Germaine Koh is a Vancouver-based artist whose work relates natural and human systems by focusing on the inter-relatedness of conditions in the built and natural environment. Koh’s work often links the space of the gallery with the outside environment or actively intervenes in the institution to reveal tensions between the public and private realms. Through her interventions into technology and everyday systems, Koh creates alternate networks of transmission and exchange.
This full colour publication was produced in conjunction with the solo exhibition Germaine Koh: Weather Systems at the Kamloops Art Gallery April 6 to June 15, 2013 and includes reproductions of the artist’s works spanning two decades.
Esther Shalev-Gerz was born in Lithuania, raised in Israel and a resident of Paris since 1984. She is internationally recognized for her investigations into the nature of democracy, citizenship, cultural memory and spatial politics. Additionally, her work persistently challenges traditional notions and practices of portraiture; it considers the portrait’s possibilities within contemporary discourses and the politics of representation.
This full colour publication was produced in conjunction with the solo exhibition Esther Shalev-Gerz | WHITE-OUT: Between Telling and Listening at the Kamloops Art Gallery March 24 to June 16, 2012 and includes reproductions of the works WHITE OUT: Between Telling and Listening and Perpetuum Mobile.
This publication is dedicated to the memory of Annette Hurtig (1946-2012).

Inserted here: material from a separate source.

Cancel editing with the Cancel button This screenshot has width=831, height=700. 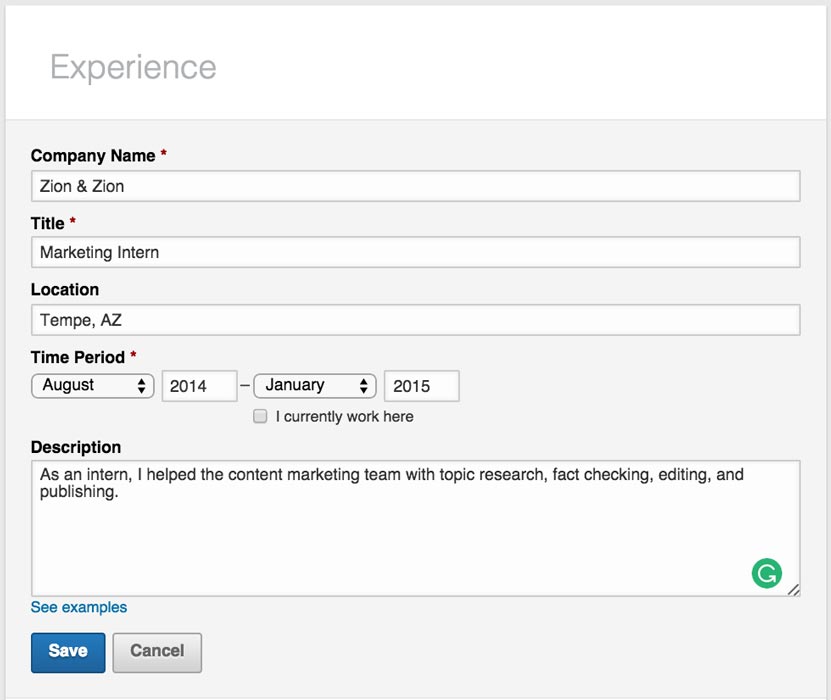tap(157, 651)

Sugar Bombs invites us into an imaginative terrain where innocence and beauty meet violence. Diyan Achjadi’s inkjet prints and Brendan Tang’s conceptual ceramic objects similarly juxtapose childlike playfulness with worldly tensions: they feature candy-coloured exploding rockets and imploding robots. These elements direct our attention to the presence of militarism in popular culture and, simultaneously, question its role in the construction of collective and personal identity. Borrowing and combining aspects of diverse cultures, the works in this exhibition critiqued the normalization of racial and gender stereotypes and militaristic patriotism while signaling a possible reconfiguration of identity.
This full colour publication was produced in conjunction with the exhibition Sugar Bombs at the Kamloops Art Gallery April 5 to May 24, 2009 and includes reproductions of selected works from Diyan Achjadi’s Adventures of Girl and Brendan Tang’s Manga Ormolu.

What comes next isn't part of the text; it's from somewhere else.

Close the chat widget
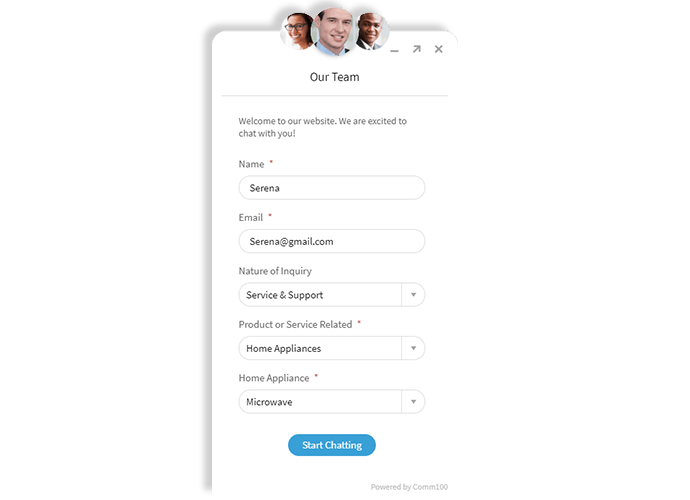This screenshot has width=690, height=500. (x=439, y=49)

Available in the Gallery Store.
Jayce Salloum is a Canadian artist whose practice encompasses installation, photography, drawing, performance, text and video. Salloum has also curated exhibitions, conducted workshops and coordinated numerous cultural projects. The exhibition history of the present (selected works 1985-2009) was the first retrospective of his work and includes a number of early works based on appropriated images as well as works produced during the Native Youth Art Workshop series, a collaborative art-making project for Indigenous youth in the Thompson-Nicola Regional District.
This full-colour publication includes essays by Keith Wallace and Jen Budney with contributions by Ammiel Alcalay, Dana Claxton, Rawi Hage, Jamelie Hassan, Ali Lohan & Irene Loughlin & Bernadette Phan, Meeka Noelle Morgan, Walid Raad & Farid Sarroukh, Haema Sivanesan and Urban Subjects.

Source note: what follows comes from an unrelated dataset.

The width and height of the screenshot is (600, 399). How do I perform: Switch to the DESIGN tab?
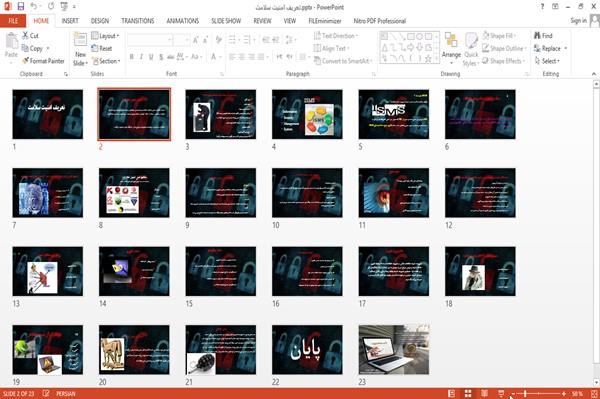pos(100,21)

Available in the Gallery Store.
As First Nations' land claims slowly grind their way through British Columbia's provincial courts, Secwepemc artist Tania Willard's work addresses territorial issues. Willard's practice is concerned with cultural displacement, transfer and translation. She uses screen-printing and stenciling processes as well as oral and written storytelling to speak to language and land. Willard’s grandparents were key interpreters of Secwepemc stories, and Willard’s work often emphasizes the narrative potential of picture-making. Her work characteristically revive historical elements or contexts within mechanically reproduced images.
This full colour publication was produced in conjunction with the solo exhibition Tania Willard | Claiming Space at the Kamloops Art Gallery April 5 to May 24, 2009 and includes documentation from the exhibition.